Valor econômico, v. 21, n. 5109, 19/10/2020. Brasil, p. A6

 

Violência contra a mulher está em escalada no país, afirma juíza

Leila Souza Lima

19/10/2020

 

 

Andréa Pachá diz temer que o avanço de convicções e de fés religiosas e privadas transbordem para a vida pública e inviabilizem a efetividade de direitos

O crescimento da violência contra a mulher foi o impacto negativo mais imediato, no âmbito das relações familiares, da chegada da pandemia ao país, afirmou a juíza Andréa Pachá. “Foi um fenômeno constatado logo no início do confinamento”, disse a magistrada, ressaltando que os ataques passam por uma escalada, levando à morte em números elevados.

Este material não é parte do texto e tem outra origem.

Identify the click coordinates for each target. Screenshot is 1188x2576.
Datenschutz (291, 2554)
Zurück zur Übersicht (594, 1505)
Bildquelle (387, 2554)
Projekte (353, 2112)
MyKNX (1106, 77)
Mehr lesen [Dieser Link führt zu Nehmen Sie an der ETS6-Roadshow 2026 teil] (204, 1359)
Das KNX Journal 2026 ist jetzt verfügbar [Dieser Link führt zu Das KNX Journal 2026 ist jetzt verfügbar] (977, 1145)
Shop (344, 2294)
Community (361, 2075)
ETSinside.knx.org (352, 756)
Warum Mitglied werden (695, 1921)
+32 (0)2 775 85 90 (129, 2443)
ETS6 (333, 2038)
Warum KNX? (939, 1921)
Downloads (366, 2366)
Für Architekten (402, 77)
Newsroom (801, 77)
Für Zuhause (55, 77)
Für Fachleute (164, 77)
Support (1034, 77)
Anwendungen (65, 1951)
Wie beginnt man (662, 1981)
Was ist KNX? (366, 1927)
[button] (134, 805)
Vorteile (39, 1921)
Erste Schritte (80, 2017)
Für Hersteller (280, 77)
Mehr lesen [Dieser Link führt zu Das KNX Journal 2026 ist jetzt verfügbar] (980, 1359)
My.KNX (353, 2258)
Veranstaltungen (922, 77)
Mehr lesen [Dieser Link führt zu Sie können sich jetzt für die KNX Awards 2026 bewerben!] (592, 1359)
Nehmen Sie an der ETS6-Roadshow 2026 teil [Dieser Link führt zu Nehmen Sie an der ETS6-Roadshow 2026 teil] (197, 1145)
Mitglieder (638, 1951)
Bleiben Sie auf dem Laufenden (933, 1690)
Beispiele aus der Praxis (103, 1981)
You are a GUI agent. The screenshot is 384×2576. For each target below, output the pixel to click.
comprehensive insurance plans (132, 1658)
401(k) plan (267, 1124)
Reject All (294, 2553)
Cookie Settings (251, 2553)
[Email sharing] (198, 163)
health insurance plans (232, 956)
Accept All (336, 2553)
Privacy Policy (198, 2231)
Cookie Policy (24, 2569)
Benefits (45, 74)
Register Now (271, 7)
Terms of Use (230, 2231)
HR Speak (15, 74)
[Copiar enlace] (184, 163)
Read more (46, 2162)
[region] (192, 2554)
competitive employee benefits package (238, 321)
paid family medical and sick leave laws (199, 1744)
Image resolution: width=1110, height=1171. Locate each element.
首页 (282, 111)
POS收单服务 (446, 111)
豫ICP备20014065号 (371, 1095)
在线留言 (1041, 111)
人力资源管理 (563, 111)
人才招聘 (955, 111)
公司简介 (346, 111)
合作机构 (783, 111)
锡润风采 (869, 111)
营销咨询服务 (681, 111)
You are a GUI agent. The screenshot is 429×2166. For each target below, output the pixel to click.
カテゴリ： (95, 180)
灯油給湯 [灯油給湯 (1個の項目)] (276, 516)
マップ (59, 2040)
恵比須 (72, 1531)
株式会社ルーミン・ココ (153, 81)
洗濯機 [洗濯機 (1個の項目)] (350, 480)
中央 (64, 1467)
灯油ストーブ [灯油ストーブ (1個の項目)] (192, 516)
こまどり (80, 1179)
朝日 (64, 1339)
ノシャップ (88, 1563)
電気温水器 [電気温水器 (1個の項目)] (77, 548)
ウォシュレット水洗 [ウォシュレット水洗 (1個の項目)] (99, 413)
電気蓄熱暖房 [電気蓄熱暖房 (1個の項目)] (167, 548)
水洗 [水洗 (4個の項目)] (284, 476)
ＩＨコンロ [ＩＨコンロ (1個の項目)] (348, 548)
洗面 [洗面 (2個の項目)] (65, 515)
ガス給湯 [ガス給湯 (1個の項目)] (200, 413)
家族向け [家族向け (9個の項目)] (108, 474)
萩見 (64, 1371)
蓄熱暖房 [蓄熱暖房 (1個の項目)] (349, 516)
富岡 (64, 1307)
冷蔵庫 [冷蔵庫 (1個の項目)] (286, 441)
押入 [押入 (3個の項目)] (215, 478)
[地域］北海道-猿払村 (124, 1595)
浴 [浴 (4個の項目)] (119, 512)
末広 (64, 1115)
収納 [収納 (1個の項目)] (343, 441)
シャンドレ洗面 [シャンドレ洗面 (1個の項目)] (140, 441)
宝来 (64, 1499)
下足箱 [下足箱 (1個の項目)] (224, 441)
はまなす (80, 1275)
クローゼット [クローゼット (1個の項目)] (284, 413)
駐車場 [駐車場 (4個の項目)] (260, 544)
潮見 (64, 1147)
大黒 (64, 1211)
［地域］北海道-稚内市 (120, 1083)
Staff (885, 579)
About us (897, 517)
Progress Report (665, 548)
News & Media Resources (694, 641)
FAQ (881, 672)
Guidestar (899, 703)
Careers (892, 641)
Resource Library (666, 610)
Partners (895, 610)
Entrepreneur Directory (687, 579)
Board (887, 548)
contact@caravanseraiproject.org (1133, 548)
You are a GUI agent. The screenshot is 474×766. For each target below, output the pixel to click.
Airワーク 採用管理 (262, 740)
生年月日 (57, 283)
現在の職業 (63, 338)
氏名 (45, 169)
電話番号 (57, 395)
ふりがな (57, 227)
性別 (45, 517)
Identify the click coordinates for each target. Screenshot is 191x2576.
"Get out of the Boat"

Entrevistada na Live do Valor na sexta-feira passada, a juíza disse que a lei sana parcialmente o problema, mas não tem sido suficiente para conter seu avanço. “É inegável a importância da Lei Maria da Penha no enfrentamento da violência contra a mulher. Sem esse mecanismo, o que nós tínhamos era uma violência silenciosa e pouco contabilizada.”

Mas para a juíza, sem mudanças profundas nas perspectivas da educação e da cultura, não haverá solução para a violência de gênero, nem mesmo pela via legal. “O punitivismo responde a parte do problema”, frisou ela, afirmando que a sociedade perpetua a ideia da mulher como propriedade do homem.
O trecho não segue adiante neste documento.